This year's Hockey Day Minnesota will be dedicated to the family of injured high school hockey player Jack Jablonski.
The Benilde-St. Margaret sophomore was paralyzed after being checked from behind during a game nearly two weeks ago. Next Saturday's Hockey Day telethon and auction will benefit a Jablonski family trust fund.
A week after the accident, a second high school hockey player was also seriously injured. St. Croix Lutheran's Jenna Privette begins physical therapy this week, but her family says she remains unable to move her legs.
Minnesota Wild right wing Pierre-Marc Bouchard is now out of action indefinitely after suffering another concussion. And the team, fans and NHL are still reeling from former player Derek Boogaard's death from a drug overdose that many attributed in part with his trying to cope with injuries and pain he suffered as one of the league's most notorious brawlers.
The recent hockey injuries have prompted coaches, parents and players to re-examine the sport's safety.
Dr. Bill Roberts, a professor in the department of family medicine at the University of Minnesota, began studying the issue 20 years ago. Roberts, who chairs the medical advisory committee for the Minnesota State High School League, spoke with MPR's Morning Edition.
Phil Picardi: When serious hockey accidents happens, it gets a lot of attention. Should the injuries of Jack Jablonski and Jenna Privette scare hockey players, coaches and parents?
Dr. Bill Roberts: It certainly gives one pause when these kinds of catastrophic injuries occur. I think what we see is that injuries like this are relatively rare, so you don't think about them from day to day, and when they occur there's a lot of attention, and then it kind of wanes away over time. So you always wonder, will this be the time when people decide to make a big change?
Picardi: Your research 20 years ago found that illegal violations and hits were happening. You found that they contribute to 66 percent of the injuries during youth games. Did that surprise you? Do you think they happen more today?
Roberts: It's hard to say if they happen more. There's been some follow-up studies to that out of Canada ... that show a persistent level of hockey injury that seems high. The day-to-day injuries that occur in hockey aren't that concerning to me, but these catastrophic injuries draw attention to the risk of the sport.

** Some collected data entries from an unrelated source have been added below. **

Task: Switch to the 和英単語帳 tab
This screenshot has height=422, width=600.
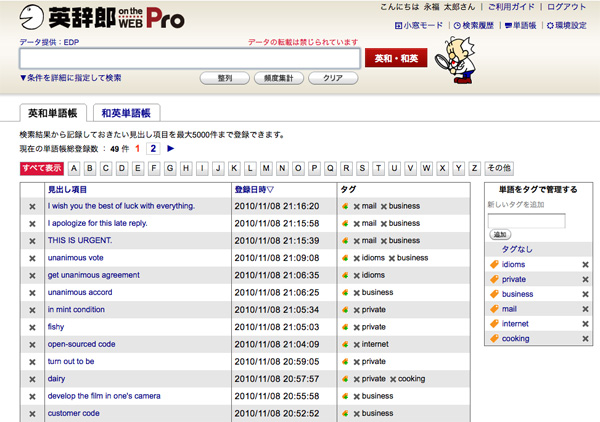Action: [x=126, y=113]
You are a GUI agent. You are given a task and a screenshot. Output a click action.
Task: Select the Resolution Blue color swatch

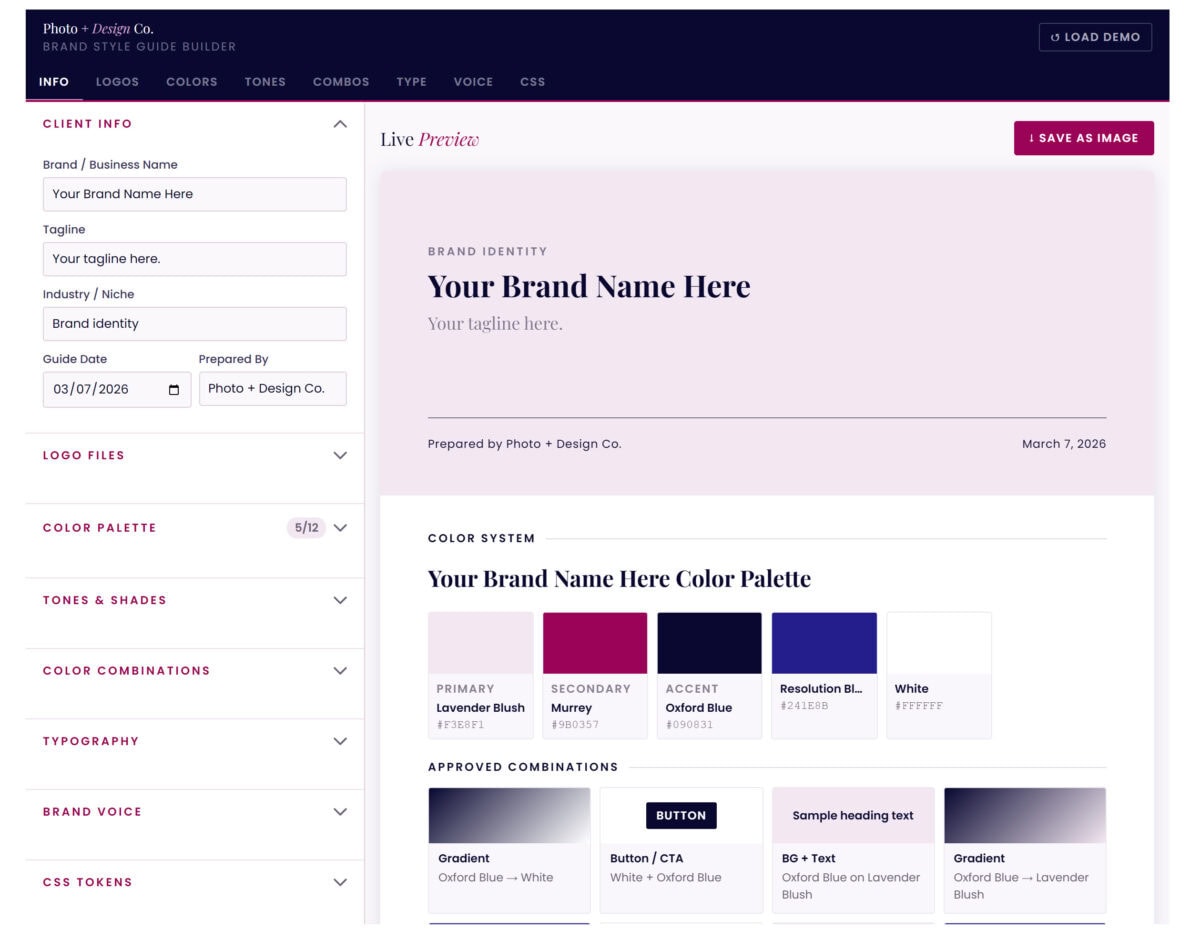coord(824,641)
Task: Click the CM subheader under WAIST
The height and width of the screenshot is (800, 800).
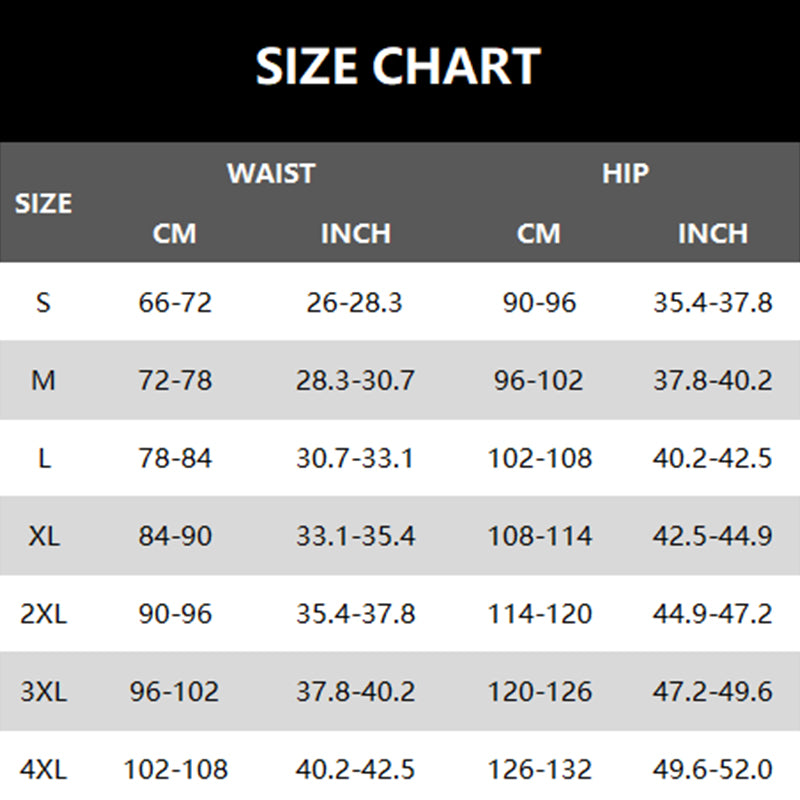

Picardi: Why is checking from behind so dangerous?
Roberts: When you get body checked from the front side you know it's coming. You see it if you have your head up and you can brace yourself or be ready. If you're not expecting it it's too hard to get your personal protection up, so often the protective reflexes we have aren't quick enough to get the hands up and the head up to protect yourself from the boards. If you're hit from behind and falling to the boards, it's too easy to fracture. These injuries occur faster than a heartbeat, and it just doesn't take much force to break a neck. When you think about the forces involved, you can break your neck at walking speed, and ice hockey is played at two to eight times that speed in the youth leagues, so the risk is always there. That check from behind, that unexpected nudge is all it takes to put somebody down onto the ice and into the boards, is risky.
Picardi: Minnesota Wild forward Pierre-Marc Bouchard is out from play indefinitely again this week with a concussion. You've been on a task force with USA Hockey that looks at concussion risk. Has the risk increased for players?
Roberts: I think the risk is there because of the permissiveness of hitting has allowed more hits to occur. I think we often assume that the helmet protects the head from concussion when it really doesn't. So we're kind of caught in a quandary: How much hitting is essential for the game? Is hitting, body checking an essential part of the game, and how much risk are we willing to assume for kids playing the game? Concussion is probably the more concerning injury in the day-to-day game of hockey because it does occur pretty frequently.